[[ Supplied records open ]]
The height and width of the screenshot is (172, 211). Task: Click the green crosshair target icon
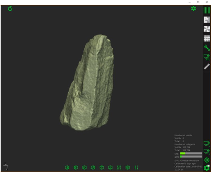tap(207, 160)
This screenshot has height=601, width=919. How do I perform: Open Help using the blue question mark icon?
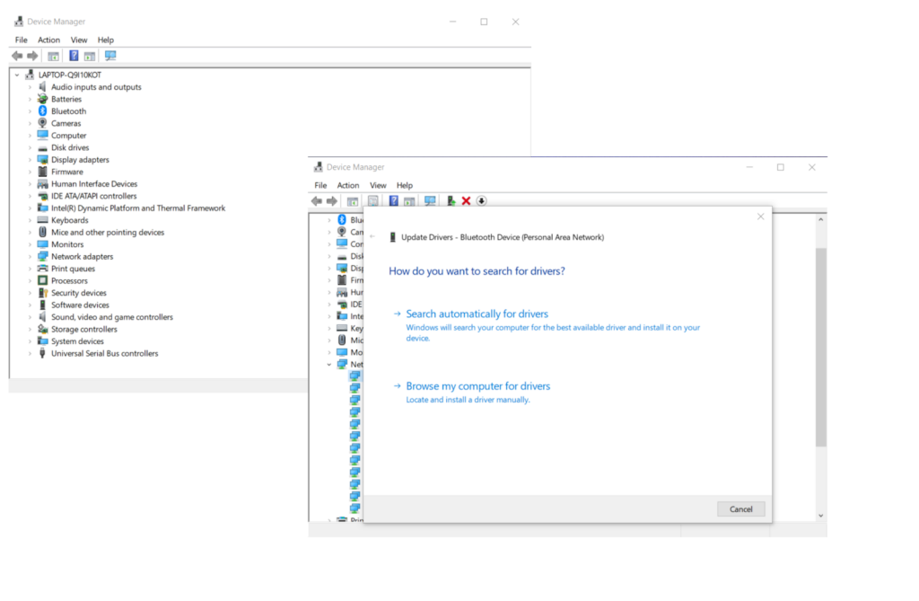click(394, 200)
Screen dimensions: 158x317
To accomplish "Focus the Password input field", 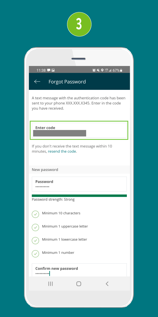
[[ Supplied records closed ]]
What is being asked:
Your task is to repeat exactly the lines from the one containing "This screenshot has" through the end of the material, both included, and only those, without pictures.

Problem solution:
This screenshot has height=601, width=919. How do I perform: Open Help using the blue question mark icon?
click(394, 200)
Screen dimensions: 158x317
To accomplish "Focus the Password input field", 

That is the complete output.